*Exercise goal*.
Would you please return the line containing "F1 SCHEDULE (579, 28)" and all the lines after it through the end of the records below, unchanged and on their own?

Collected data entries
***
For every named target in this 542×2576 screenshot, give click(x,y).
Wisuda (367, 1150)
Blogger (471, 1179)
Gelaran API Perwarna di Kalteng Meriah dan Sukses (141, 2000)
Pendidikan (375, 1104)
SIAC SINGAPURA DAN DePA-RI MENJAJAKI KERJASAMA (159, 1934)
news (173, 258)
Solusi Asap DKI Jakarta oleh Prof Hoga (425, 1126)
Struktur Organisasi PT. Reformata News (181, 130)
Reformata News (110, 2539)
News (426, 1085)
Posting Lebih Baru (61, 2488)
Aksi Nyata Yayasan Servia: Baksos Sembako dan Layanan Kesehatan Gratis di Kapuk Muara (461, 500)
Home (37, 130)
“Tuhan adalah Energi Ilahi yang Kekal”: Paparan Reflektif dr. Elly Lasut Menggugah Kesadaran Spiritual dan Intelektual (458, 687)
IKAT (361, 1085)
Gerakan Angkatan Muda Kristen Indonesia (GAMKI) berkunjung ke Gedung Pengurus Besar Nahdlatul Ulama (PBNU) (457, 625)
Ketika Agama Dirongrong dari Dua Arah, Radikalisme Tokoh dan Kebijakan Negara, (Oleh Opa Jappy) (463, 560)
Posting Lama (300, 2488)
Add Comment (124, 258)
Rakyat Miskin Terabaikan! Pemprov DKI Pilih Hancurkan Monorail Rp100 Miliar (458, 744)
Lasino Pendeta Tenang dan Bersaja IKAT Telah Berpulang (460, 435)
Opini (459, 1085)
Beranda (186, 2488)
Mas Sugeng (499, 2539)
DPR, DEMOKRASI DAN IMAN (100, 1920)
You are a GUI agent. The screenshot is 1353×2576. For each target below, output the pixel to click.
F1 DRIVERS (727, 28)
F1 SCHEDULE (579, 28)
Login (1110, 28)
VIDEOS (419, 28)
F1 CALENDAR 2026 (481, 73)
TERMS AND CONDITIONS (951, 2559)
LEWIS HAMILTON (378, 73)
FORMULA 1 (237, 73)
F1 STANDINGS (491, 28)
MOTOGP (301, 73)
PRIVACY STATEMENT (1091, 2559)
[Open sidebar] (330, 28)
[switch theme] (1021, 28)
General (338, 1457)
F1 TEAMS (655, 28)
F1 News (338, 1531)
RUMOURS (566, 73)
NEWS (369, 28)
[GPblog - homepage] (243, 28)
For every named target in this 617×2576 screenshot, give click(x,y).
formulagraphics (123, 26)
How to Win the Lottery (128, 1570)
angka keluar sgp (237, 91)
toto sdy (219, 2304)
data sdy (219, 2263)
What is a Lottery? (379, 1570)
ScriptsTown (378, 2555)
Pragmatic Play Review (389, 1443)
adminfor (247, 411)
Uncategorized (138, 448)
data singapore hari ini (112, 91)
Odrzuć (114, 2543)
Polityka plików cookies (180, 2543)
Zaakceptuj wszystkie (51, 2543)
***
*Solution to this exercise*.
F1 SCHEDULE (579, 28)
Login (1110, 28)
VIDEOS (419, 28)
F1 CALENDAR 2026 (481, 73)
TERMS AND CONDITIONS (951, 2559)
LEWIS HAMILTON (378, 73)
FORMULA 1 (237, 73)
F1 STANDINGS (491, 28)
MOTOGP (301, 73)
PRIVACY STATEMENT (1091, 2559)
[Open sidebar] (330, 28)
[switch theme] (1021, 28)
General (338, 1457)
F1 TEAMS (655, 28)
F1 News (338, 1531)
RUMOURS (566, 73)
NEWS (369, 28)
[GPblog - homepage] (243, 28)
For every named target in this 617×2576 screenshot, give click(x,y).
formulagraphics (123, 26)
How to Win the Lottery (128, 1570)
angka keluar sgp (237, 91)
toto sdy (219, 2304)
data sdy (219, 2263)
What is a Lottery? (379, 1570)
ScriptsTown (378, 2555)
Pragmatic Play Review (389, 1443)
adminfor (247, 411)
Uncategorized (138, 448)
data singapore hari ini (112, 91)
Odrzuć (114, 2543)
Polityka plików cookies (180, 2543)
Zaakceptuj wszystkie (51, 2543)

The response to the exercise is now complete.